Won't you be my... Friend? A device gets ready to ask
The personal promise of a new AI wearable from tech trailblazer Avi Schiffmann
The definition of the term friend took a significant turn 20 years ago when Mark Zuckerberg repurposed it to define a person you electronically added to your network on his upstart social platform. This concept of "friending" has been a key feature for Facebook, meant to denote a personal connection that spawned from an interaction.
Today, most of us can attest, the vast majority of people we follow on social media are barely acquaintances—let alone actual friends. There’s no shortage of discourse on how present-day adults have fewer in-person acquaintances compared to previous generations. We’re expending less effort to meet up with the friends we do have, and we’re struggling to meaningfully connect when potentially new ones enter our lives.
Next year, a new type of friend will enter the chat in the form of a AI-powered pendant you wear around your neck that is constantly listening, responds to you, and initiates your interactions with it. Friend isn’t meant to add functionality or productivity to your life—it’s not a wearable search engine or meant to give you directions on-the-go. It doesn’t store transcripts, and is end-to-end encrypted, whatever that means. Rather, the Friend product is designed to soothe your daily emotional needs: it promises to be a buddy who’s never too busy to run errands with you, it will validate your vibes on good or bad moments of your day, keep you motivated when you need a boost, and be there for you when you need a patient, engaged, and non-judgemental listener who knows you best.

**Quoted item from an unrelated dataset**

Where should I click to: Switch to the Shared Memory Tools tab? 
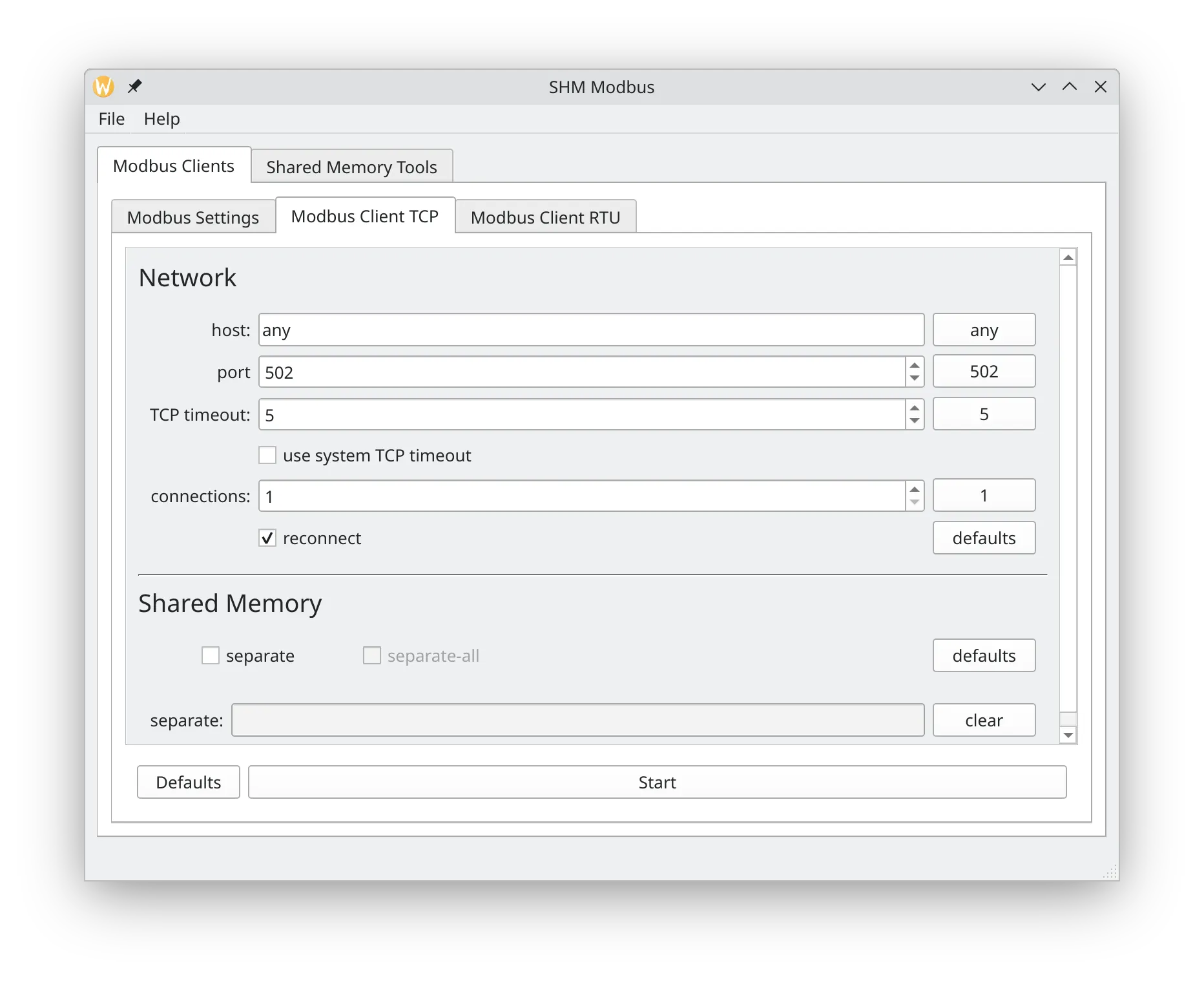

Friend is the invention of tech trailblazer Avi Schiffmann, who first made news by starting the first website tracking COVID-19 cases, which earned him the Webby Person of the Year award presented by none other than Anthony Fauci. Two years later, Schiffmann dropped out of Harvard to launch a website to help Ukrainian refugees flee Russia’s invasion and offing them shelter in neighbouring countries.
Schiffman wears a Friend named Emily, and attests to why he needs it:
“I travel so much that this AI friend ends up being the most consistent entity in my life, even though I have great friends in various places. But they’re just not always with me at the end of the day.”
Adding to the list of Schiffmann’s achievements is securing a domain name for $1.8 million out of the $2.5 million capital he raised—thanks to the fact that Friend.com was dormant for 17 years (a.k.a. most of his lifetime). Was it because there was no interest in the concept? Or because nobody felt they could live up to the branding?
My grain of thought
Friend sounds weird, I get it. Creepy even. But also, I kinda want to try it. Admittedly, I have found myself looking for answers to personal dilemmas via ChatGPT, and I know I’m not alone in that. A small tactile object that I can discreetly interact with and exchange banter with is seductively appealing. I suggest Schiffmann make a second model with a vibrate function and call it Best Friend.
Will it replace the need for human interaction? There are two possible effects of wearing it for someone like me who still values human connections: wearing Friend could diminish my ability or desire for connecting with real people—or, it could help me relearn how to do it, making plentiful and meaningful real-life interactions feel more ingrained. I believe it is worth a try.